Der Traum von der Weltliga

von knospepeter

Träumen ist bekanntlich erlaubt und tut niemandem weh, der Träumer selbst kommt manchmal in gute Stimmung. Schlecht ist nur, wenn er Träume als Realität ansieht. Gut ist, wenn man versucht Träume Realität werden zu lassen. So wird auch im Sport, vor allem von Sportfunktionären, oft geträumt. Sie träumen von einer besseren Vermarktung ihrer Sportart, von mehr Bedeutung, Zuspruch und mehr Geld. In fast jeder Sportart wird nach Wegen gesucht, mehr in der Öffentlichkeit wahrgenommen zu werden. In Mannschaftsportarten gibt es deshalb immer wieder den Traum von der Weltliga. Realität wurde er noch nicht.

Jetzt ist es im Handball wieder einmal so weit. Wie die Fachzeitung Sport-Bild enthüllte, gibt es diese Gedanken bei Trainern und Funktionären im deutschen Handball. Vereine in Kroatien, Ungarn, Polen und Frankreich stehen diesen Plänen angeblich offen gegenüber, das „Forum Club Handball“, ein Zusammenschluss wichtiger Handballvereine in Europa, denkt wohl schon länger über eine Weltliga nach und will bald beim europäischen Verband und beim Weltverband vorstellig werden. Es geht aber nicht nur um eine Europaliga, sondern um eine Weltliga, denn die Fühler wurden bereits zum Scheichtum Katar ausgestreckt, von dort soll das notwendige Geld kommen. Handball gilt in Katar als beliebte Sportart.

Die Handballer stehen mit solchen Plänen nicht allein da. Im Basketball und Volleyball wurde schon darüber geredet, im Eishockey gab es Gedanken, die Profi-Liga NHL mit den Spitzenklubs in Europa zu verzahnen. Aber gerade im Eishockey fristet selbst der europäische Wettbewerb ein Schattendasein. Auch im Fußball wurde bereits geredet, wurden Pläne geschmiedet, allerdings beschränken sich die Ideen auf Europa, schließlich wäre die Einbindung von Brasilien und Argentinien zum Beispiel mit großen Reisestrapazen verbunden.
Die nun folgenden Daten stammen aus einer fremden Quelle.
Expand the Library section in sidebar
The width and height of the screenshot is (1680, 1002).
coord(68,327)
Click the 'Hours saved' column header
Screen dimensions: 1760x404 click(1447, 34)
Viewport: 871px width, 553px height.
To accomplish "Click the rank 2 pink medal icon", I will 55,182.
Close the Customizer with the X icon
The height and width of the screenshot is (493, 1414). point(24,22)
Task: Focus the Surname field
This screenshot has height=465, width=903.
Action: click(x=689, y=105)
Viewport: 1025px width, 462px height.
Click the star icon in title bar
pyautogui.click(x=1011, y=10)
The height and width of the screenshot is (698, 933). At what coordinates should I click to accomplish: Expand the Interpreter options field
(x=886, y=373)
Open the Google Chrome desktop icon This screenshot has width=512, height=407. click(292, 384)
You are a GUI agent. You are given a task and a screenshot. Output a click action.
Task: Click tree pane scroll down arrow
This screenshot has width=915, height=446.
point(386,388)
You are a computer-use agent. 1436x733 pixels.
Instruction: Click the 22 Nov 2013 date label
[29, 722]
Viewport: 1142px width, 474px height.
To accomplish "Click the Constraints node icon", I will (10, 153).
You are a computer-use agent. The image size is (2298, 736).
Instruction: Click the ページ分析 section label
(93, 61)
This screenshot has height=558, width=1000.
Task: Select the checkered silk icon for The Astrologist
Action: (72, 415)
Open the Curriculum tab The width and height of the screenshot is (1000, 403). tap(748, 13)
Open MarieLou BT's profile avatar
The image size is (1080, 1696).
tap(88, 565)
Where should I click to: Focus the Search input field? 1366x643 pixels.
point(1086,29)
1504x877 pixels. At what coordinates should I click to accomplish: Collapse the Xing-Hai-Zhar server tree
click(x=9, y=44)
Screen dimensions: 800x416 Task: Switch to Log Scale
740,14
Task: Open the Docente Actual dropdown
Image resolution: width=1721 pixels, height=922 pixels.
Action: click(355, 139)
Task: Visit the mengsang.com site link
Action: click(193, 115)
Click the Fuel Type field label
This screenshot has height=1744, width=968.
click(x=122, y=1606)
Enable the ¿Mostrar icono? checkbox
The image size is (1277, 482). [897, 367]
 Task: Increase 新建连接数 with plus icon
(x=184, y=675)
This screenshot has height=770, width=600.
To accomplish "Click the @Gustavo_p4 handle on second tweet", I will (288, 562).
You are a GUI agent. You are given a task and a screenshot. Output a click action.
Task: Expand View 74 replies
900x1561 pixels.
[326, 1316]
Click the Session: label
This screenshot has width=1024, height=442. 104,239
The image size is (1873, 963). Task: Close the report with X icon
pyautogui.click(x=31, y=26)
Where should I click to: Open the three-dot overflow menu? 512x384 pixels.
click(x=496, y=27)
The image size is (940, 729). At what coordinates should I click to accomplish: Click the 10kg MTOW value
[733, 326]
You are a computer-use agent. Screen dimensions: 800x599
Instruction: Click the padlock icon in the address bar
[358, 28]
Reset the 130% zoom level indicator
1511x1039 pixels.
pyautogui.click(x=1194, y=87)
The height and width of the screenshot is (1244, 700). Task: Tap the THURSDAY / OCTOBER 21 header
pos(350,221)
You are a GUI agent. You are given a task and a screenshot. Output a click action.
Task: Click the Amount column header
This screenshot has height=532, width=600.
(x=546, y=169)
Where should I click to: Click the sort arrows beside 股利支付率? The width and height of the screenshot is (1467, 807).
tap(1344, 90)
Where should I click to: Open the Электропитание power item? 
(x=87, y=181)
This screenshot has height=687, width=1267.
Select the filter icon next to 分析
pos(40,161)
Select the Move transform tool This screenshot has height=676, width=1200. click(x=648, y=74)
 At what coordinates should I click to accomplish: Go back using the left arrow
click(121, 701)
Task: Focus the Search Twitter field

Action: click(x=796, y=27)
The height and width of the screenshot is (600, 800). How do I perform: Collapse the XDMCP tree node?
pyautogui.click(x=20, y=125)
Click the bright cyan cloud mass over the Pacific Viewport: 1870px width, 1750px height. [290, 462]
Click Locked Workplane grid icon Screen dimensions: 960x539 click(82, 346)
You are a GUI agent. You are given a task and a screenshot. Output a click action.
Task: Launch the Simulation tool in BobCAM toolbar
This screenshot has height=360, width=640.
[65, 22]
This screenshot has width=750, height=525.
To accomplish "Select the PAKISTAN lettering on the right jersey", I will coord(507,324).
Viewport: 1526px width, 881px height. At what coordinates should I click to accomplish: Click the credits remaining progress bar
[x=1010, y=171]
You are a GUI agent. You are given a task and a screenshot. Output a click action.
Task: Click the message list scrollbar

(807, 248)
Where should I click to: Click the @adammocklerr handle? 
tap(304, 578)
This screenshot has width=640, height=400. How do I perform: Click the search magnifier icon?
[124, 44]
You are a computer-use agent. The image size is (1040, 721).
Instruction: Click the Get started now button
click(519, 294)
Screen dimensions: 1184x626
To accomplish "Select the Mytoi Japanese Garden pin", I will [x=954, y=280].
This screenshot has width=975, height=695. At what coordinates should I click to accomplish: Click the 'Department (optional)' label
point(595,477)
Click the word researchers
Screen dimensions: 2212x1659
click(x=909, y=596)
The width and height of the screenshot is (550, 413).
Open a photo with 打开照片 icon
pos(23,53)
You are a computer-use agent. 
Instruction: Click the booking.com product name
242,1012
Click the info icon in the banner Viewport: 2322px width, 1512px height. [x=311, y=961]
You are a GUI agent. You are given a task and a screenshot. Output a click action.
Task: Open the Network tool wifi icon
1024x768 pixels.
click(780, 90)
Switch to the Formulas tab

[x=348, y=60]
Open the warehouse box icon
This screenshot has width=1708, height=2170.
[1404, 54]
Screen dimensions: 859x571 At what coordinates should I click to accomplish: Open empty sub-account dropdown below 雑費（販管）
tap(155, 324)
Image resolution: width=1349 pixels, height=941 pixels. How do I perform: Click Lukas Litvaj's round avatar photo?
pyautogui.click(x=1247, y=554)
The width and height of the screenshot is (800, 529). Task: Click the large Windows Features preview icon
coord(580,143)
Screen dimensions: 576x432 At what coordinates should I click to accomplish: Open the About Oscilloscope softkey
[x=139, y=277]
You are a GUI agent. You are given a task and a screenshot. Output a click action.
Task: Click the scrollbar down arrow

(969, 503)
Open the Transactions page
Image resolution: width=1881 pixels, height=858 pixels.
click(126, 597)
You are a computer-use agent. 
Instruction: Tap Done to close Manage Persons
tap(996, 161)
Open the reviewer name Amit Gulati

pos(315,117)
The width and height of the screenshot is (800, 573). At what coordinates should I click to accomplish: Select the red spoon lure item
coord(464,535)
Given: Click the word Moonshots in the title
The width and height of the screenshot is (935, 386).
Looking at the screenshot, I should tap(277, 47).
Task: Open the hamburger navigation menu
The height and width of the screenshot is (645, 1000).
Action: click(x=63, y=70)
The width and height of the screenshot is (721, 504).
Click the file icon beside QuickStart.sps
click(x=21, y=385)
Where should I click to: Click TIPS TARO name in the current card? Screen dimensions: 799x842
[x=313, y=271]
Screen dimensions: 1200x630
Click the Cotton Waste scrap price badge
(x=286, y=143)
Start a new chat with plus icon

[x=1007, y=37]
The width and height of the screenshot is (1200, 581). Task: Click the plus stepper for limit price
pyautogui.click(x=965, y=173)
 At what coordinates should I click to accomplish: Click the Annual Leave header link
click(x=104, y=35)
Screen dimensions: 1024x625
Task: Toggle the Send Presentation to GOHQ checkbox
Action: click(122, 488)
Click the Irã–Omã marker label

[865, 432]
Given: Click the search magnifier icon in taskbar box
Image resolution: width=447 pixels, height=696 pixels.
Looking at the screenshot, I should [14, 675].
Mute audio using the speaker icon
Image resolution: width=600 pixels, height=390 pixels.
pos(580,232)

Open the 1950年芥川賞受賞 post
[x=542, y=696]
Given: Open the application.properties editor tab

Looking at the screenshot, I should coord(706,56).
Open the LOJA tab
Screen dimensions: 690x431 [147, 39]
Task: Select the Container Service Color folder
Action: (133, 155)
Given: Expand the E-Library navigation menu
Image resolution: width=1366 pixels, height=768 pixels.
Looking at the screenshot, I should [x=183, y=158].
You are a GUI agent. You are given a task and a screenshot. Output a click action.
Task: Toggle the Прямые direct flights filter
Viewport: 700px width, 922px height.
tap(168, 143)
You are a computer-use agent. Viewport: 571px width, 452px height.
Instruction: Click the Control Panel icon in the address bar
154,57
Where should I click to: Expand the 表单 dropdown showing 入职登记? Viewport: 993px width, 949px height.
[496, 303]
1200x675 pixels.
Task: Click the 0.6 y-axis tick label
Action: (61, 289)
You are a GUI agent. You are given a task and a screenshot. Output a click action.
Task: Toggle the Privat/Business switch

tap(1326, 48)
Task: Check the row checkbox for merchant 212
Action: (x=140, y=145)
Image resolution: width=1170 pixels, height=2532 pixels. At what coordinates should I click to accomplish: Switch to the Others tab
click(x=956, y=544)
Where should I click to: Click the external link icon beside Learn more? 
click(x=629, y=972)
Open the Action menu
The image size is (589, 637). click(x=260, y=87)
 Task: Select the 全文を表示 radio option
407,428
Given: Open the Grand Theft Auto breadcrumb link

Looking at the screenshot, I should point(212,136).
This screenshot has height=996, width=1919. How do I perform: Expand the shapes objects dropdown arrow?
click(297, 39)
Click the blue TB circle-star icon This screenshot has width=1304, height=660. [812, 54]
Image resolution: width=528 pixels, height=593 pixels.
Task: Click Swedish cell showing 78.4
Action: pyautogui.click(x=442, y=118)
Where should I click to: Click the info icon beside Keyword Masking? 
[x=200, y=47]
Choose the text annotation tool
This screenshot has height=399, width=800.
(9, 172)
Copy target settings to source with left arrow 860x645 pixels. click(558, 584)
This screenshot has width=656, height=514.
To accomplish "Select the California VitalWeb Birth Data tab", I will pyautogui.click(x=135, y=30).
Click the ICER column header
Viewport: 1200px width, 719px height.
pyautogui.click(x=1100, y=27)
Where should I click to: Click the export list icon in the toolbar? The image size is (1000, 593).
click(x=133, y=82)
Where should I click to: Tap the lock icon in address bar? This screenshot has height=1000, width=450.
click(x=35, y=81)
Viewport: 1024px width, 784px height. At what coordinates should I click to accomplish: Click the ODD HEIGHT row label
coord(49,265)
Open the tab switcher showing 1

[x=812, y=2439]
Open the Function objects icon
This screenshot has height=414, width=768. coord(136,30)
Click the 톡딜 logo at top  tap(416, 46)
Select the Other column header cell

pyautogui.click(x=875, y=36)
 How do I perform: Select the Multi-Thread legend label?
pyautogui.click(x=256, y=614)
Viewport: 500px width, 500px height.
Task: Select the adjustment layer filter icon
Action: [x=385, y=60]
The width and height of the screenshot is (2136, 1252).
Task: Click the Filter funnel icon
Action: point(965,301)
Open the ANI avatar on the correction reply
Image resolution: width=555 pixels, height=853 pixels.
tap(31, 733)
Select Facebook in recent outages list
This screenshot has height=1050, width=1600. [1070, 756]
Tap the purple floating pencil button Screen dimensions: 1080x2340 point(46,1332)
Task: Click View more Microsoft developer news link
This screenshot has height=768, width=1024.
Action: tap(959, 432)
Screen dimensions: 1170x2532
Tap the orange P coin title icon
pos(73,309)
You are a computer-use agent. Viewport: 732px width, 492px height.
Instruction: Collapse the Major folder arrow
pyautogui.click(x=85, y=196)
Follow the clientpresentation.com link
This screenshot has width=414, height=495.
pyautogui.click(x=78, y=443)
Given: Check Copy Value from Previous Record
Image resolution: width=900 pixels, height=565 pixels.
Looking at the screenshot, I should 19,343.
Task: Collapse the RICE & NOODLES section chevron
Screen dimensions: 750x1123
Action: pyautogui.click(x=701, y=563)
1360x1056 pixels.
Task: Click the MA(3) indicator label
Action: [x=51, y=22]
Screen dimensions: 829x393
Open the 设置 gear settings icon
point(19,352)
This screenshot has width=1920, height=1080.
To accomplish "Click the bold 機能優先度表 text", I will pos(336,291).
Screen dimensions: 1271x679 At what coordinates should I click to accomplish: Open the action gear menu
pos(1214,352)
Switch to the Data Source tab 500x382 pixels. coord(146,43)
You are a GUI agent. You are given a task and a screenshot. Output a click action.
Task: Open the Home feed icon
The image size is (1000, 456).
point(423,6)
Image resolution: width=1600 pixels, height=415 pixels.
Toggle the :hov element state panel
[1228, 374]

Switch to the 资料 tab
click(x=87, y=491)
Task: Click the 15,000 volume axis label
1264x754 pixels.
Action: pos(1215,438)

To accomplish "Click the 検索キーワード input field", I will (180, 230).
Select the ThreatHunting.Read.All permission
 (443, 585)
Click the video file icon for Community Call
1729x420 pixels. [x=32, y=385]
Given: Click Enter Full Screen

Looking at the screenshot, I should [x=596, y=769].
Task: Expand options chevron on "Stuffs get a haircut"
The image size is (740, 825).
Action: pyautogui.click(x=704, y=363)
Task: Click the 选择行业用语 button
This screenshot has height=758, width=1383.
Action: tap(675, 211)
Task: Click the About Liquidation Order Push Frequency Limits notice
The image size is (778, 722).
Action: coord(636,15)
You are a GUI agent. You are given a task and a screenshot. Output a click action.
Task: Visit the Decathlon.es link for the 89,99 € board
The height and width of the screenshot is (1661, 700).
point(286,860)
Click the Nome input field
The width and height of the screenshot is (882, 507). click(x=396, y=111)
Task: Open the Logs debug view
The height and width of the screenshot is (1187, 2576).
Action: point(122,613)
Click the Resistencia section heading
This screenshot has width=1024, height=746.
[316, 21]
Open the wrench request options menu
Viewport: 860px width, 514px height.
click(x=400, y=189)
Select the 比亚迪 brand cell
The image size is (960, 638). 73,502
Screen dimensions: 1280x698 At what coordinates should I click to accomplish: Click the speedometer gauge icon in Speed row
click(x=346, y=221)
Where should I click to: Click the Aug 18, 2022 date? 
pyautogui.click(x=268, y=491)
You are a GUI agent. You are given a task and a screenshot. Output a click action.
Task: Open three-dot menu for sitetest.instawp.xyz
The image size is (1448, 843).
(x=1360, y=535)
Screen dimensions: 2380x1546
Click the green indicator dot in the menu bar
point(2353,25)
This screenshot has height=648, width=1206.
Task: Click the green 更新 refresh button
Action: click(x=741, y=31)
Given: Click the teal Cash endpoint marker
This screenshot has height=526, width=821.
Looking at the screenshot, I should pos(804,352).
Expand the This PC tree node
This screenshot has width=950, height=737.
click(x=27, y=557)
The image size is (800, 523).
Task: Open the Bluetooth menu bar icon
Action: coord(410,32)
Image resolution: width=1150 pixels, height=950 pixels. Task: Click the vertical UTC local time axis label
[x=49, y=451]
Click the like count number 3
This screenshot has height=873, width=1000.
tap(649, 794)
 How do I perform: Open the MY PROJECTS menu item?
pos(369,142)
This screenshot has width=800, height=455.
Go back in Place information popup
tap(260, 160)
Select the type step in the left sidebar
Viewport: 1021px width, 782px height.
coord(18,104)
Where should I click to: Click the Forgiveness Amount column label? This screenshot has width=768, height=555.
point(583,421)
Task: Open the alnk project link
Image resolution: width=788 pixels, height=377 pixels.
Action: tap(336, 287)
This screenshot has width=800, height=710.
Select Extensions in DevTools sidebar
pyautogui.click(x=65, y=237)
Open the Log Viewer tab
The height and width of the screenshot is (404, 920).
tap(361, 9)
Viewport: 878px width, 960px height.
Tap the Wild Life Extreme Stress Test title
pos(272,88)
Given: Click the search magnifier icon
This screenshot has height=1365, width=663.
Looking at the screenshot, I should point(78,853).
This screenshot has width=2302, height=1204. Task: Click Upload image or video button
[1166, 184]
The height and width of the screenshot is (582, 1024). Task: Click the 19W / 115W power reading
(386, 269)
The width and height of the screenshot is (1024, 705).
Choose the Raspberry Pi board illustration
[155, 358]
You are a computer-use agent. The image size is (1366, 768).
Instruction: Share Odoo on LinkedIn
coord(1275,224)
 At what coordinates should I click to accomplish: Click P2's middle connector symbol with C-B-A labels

Die Frage ist immer, gibt es eine Welt- oder Europaliga, was wird dann mit den nationalen Meisterschaften oder auch mit den europaweiten Wettbewerben wie der Champions League, die nicht nur im Fußball funktioniert, sondern auch im Handball und Basketball. Gerade im Fußball wird groß kassiert, insgesamt 1,64 Millionen Euro schüttet die UEFA in dieser Saison für Champions- und Europa League aus. Das Geld muss auch in einer Europaliga erst mal reinkommen. 12 Millionen Euro als Startgeld sind schon happig. Als zusätzlicher Wettbewerb für die Spitzenklubs ist sie kaum einführbar, weil einfach die Termine fehlen.

Sicherlich wäre es reizvoll, eine Europaliga zu sehen, in der es nur Schlagerspiele gibt. Den FC Barcelona, Real Madrid, Atletico Madrid, Bayern München, Chelsea London, Manchester City, Manchester United, Arsenal London, Paris St. Germain, FC Porto, Juventus Turin, AS Rom, Zenit St. Petersburg oder Galatasaray Istanbul zum Beispiel in ständigen Duellen zu erleben, würde bedeuten, dass jeder Spieltag zu einem Höhepunkt wird. In der Champions League haben wir das frühestens mit dem Viertelfinale.

Aber es gibt auch Nachteile. Wie gesagt, was wird mit den nationalen Meisterschaften? Gibt es auch einen Abstieg? Kann man die nicht so attraktiven Klubs der kleineren Verbände außen vor lassen? Und wie soll eine Europaliga terminlich gestaltet werden, wenn die Champions League nicht geopfert werden soll? Außerdem gäbe es dann zwei europäische Sieger!

So wird also immer wieder von einer Welt- oder Europaliga geträumt, die Euro-Noten tauchen in den Augen der Funktionäre auf, aber eigentlich ist der internationale Spielverkehr nicht nur im Fußball, sondern auch im Handball und Basketball an den Belastungsgrenzen der Aktiven angelangt. Schließlich müssen auch die Nationalmannschaften berücksichtigt werden und die sind im Bewusstsein der Öffentlichkeit immer noch das größte Aushängeschild.

Deshalb liebe Sportfunktionäre: Träumt mal schön!